Int'l Gamco Inc. v. Multimedia Games Inc.

Decision Date11 August 2010
Docket NumberCase No. 04 CV 1053 JLS (AJB)
CourtU.S. District Court — Southern District of California
PartiesINTERNATIONAL GAMCO, INC., Plaintiff, v. MULTIMEDIA GAMES INC., Defendant.

John P. Passarelli, Nicholas N. Clatterbuck, Kutak Rock LLP, Omaha, NE, Stephen L. Schreiner, Solomon Ward Seidenwurm & Smith, LLP, San Diego, CA, Paul Douglas Chancellor, Ocean Law, Simi Valley, CA, for Plaintiff.

Callie A. Bjurstrom, Michelle Ann Herrera, Peter K. Hahn, Luce Forward Hamilton and Scripps, San Diego, CA, for Defendant.

ORDER: (1) GRANTING DEFENDANT'S MOTION FOR SUMMARY JUDGMENT OF NON-INFRINGEMENT; (2) DENYING DEFENDANT'S MOTION FOR SUMMARY JUDGMENT OF INVALIDITY

JANIS L. SAMMARTINO, District Judge.

Presently before the Court is Defendant and Counter Claimant Multimedia Games, Inc.'s ("MGAM") motion for summary judgment of non-infringement (Doc. No. 269.) and motion for summary judgment of invalidity. (Doc. No. 268.) Also before the Court is Plaintiff International Gamco, Inc.'s ("Gamco") and Counter Defendant Oasis Technology, Inc.'s ("Oasis") oppositions to both motions (Doc. Nos.293, 294), and MGAM's replies. (Doc. Nos.314, 321.) For the reasons stated below, the Court HEREBY GRANTS MGAM's motion for summary judgment of non-infringement and DENIES MGAM's motion for summary judgment of invalidity.

BACKGROUND

MGAM is a publicly traded company with its principal place of business located in Austin, Texas. (Lannert Decl. ISO MSJs, ¶ 1.) Gamco is a gaming company with its principal place of business in Omaha, Nebraska. The patent at issue in this case is United States Patent Number 5,324,035, filed December 1, 1992, entitled "Video Gaming System with Fixed Pool of Winning Plays and Global Pool Access." ( See Bjurstrom Decl. ISO MSJs, Ex. E (the "'035 Patent").) The '035 Patent was originally rejected by the United States Patent and Trademark Office ("USPTO") for anticipation and obviousness over prior art not at issue in this case.1 ( See Bjurstrom Decl. ISO MSJs, Ex. F at 109-115; Passarelli Decl. ISO Opp., Ex. H at 224-25.) During an interview with the USPTO, the Patent Examiner cited another relevant prior art, United States Patent Number 4,494,197, referred to as the "Troy" patent. ( See Bjurstrom Decl. ISO MSJs, Ex. F at 116-127; see also Passarelli Decl., Ex. H at 238-39 (hereinafter "Preliminary Amendment").) Thereafter, Gamco submitted a Preliminary Amendment on January 10, 1994, amending eachclaim of the ' 035 Patent. ( Id.) The ' 035 Patent issued on June 28, 1994.

Collected data entries:

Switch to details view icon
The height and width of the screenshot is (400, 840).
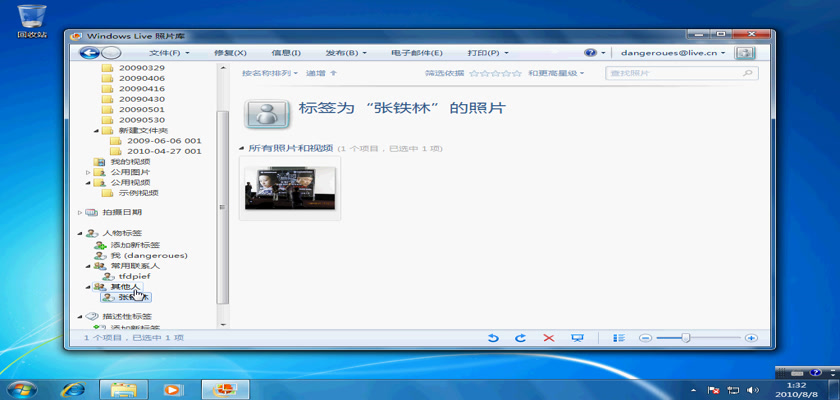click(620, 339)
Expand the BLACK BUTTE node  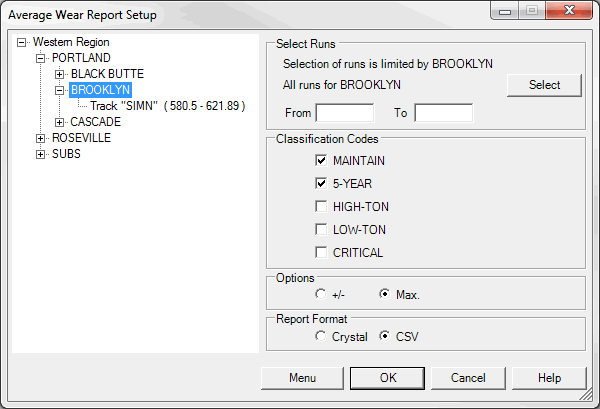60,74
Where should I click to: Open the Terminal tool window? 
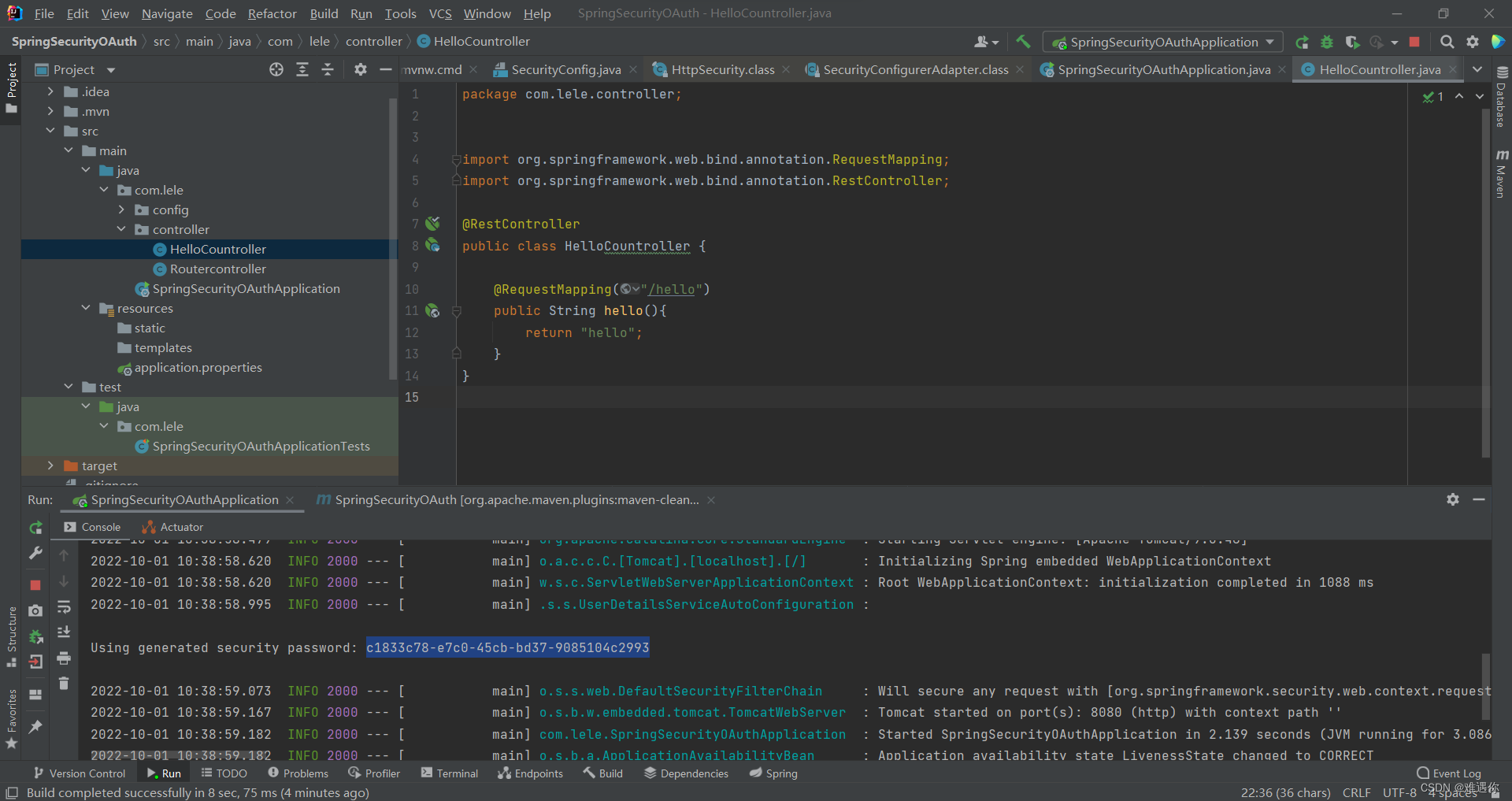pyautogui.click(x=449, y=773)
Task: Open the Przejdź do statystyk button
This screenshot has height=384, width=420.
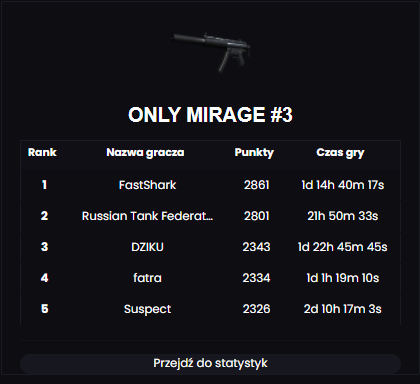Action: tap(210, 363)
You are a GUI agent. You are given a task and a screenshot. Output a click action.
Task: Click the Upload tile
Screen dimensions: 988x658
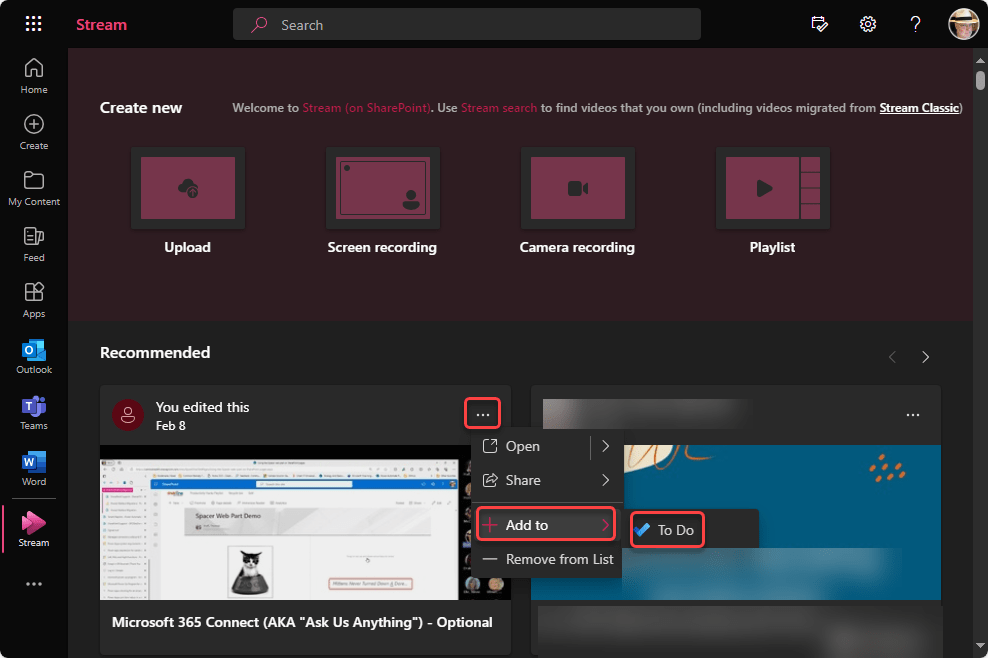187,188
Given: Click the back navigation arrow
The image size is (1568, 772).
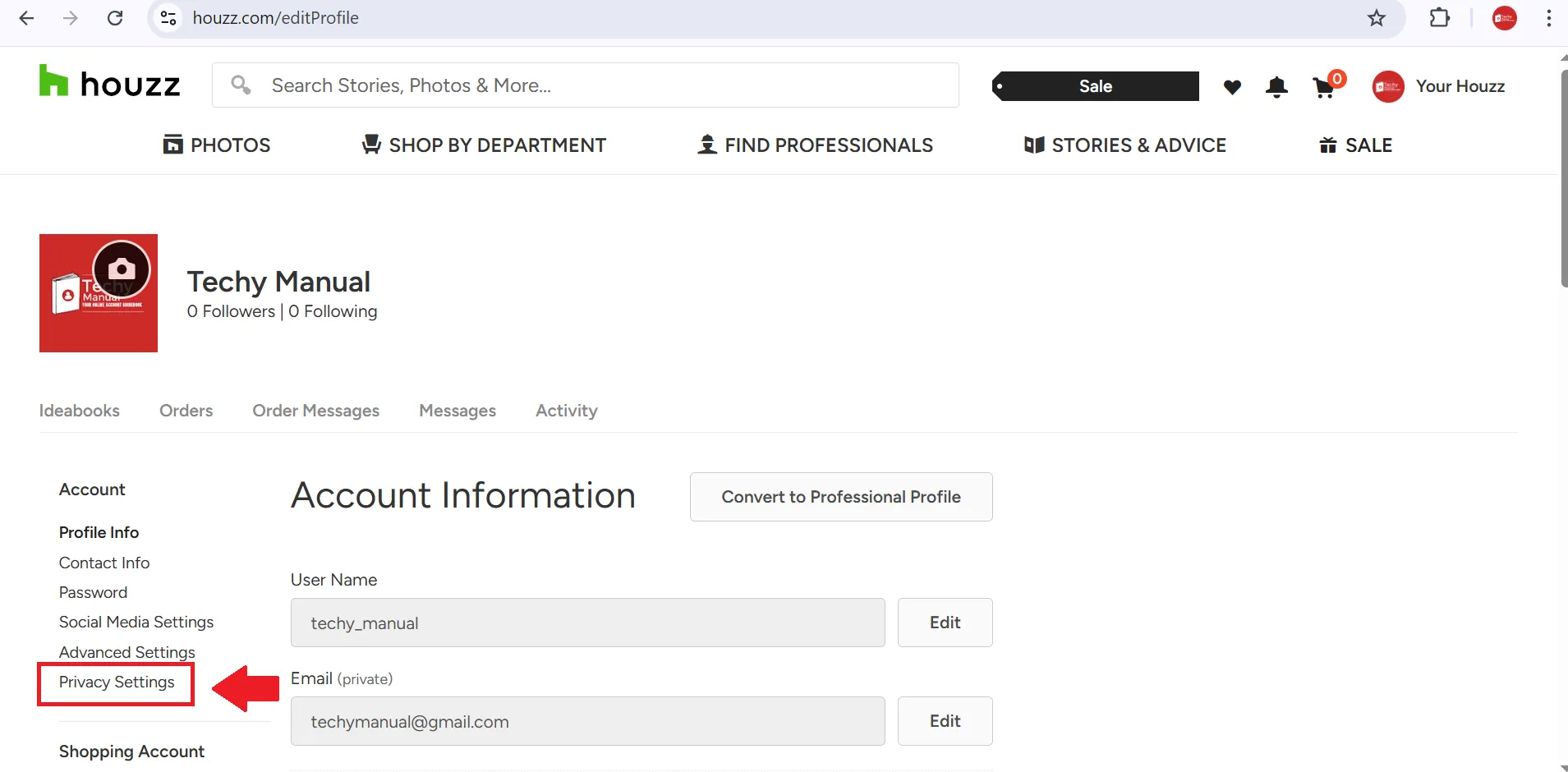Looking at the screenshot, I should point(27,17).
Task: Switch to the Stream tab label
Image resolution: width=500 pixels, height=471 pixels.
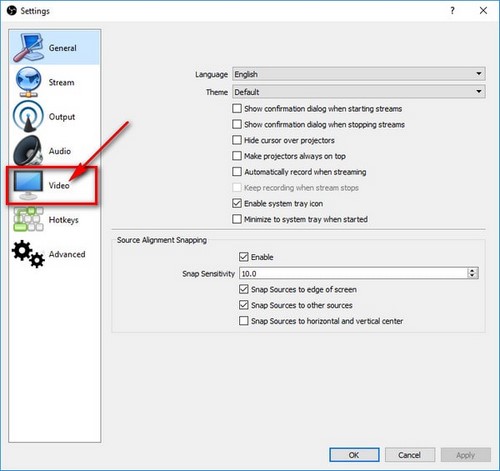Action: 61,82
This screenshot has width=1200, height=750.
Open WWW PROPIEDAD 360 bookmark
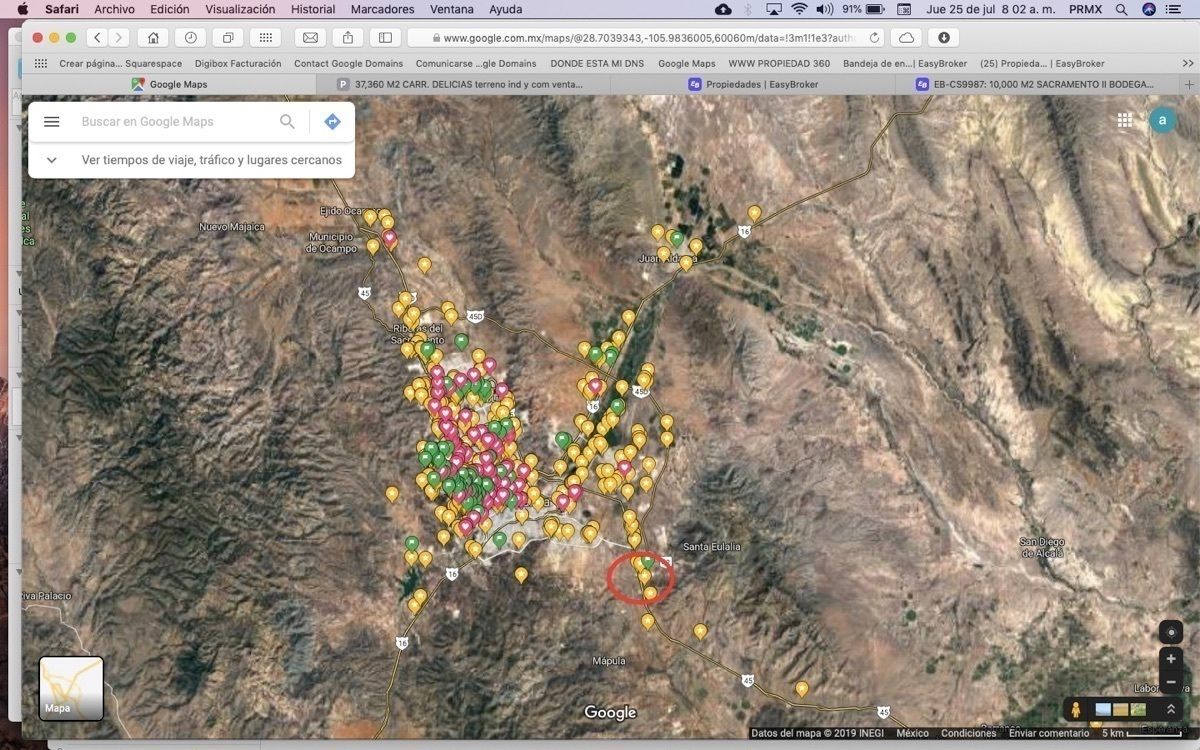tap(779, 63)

▸ SET TASKS
• 1. According to the court order, on what date did the '035 Patent issue?
• 2. List every attorney the court order names as counsel for the Plaintiff.

▸ WRITTEN RESPONSES
• 1. June 28, 1994

• 2. John P. Passarelli, Nicholas N. Clatterbuck, Stephen L. Schreiner, Paul Douglas Chancellor